Provided data ▸
=======

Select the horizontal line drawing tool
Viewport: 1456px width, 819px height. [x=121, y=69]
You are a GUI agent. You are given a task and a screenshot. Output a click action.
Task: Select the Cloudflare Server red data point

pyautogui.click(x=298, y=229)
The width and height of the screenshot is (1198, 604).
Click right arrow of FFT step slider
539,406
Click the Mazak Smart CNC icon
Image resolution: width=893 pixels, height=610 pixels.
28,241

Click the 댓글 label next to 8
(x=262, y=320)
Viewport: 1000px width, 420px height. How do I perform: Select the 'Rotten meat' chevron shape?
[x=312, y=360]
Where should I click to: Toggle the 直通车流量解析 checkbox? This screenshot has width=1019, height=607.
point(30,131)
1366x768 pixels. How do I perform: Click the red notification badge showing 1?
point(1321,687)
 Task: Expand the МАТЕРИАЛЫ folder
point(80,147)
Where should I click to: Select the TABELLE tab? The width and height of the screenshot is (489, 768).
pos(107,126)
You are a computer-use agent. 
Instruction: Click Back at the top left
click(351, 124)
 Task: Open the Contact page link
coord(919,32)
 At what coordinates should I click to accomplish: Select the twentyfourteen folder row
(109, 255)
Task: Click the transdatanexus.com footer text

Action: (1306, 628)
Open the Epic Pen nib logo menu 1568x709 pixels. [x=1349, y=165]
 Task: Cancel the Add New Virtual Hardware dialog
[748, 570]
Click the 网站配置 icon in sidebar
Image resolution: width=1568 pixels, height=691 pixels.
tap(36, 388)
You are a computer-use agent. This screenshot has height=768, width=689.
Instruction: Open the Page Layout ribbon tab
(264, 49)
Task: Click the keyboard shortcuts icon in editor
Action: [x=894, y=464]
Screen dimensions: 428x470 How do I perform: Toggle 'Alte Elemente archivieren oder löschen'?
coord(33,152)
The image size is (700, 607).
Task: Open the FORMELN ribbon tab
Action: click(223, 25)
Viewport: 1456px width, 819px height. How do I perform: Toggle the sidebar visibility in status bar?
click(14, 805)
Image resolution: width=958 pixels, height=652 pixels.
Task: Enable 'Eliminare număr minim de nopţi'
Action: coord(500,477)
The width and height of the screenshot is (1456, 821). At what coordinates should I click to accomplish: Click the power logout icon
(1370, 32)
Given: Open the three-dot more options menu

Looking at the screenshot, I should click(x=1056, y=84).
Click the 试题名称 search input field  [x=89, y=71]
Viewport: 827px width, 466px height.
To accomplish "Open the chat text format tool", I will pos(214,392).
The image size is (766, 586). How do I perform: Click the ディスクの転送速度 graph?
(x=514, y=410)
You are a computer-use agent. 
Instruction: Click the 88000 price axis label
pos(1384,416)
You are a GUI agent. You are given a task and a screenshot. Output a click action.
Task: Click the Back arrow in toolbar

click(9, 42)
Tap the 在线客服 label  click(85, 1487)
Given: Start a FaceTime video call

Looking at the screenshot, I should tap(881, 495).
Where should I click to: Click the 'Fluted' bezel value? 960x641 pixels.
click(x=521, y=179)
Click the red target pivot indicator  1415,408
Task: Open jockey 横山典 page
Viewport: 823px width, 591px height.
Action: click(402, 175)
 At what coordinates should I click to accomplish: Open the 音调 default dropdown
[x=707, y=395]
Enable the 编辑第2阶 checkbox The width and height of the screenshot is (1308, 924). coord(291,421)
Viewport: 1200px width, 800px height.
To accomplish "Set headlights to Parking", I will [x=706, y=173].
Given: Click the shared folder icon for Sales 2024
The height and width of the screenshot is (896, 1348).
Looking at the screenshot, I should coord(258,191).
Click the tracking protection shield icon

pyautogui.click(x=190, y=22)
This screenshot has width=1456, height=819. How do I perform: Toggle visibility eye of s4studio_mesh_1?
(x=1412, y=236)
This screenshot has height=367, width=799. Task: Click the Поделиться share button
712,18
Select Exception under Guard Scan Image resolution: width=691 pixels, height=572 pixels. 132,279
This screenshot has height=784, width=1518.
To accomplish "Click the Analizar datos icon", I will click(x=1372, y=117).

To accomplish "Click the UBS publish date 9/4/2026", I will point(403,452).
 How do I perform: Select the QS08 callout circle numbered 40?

=======

Aim ▸ Tally the lines of the records that contain the string "icon", with case counting, and give only the number.

Problem solution ▸ 7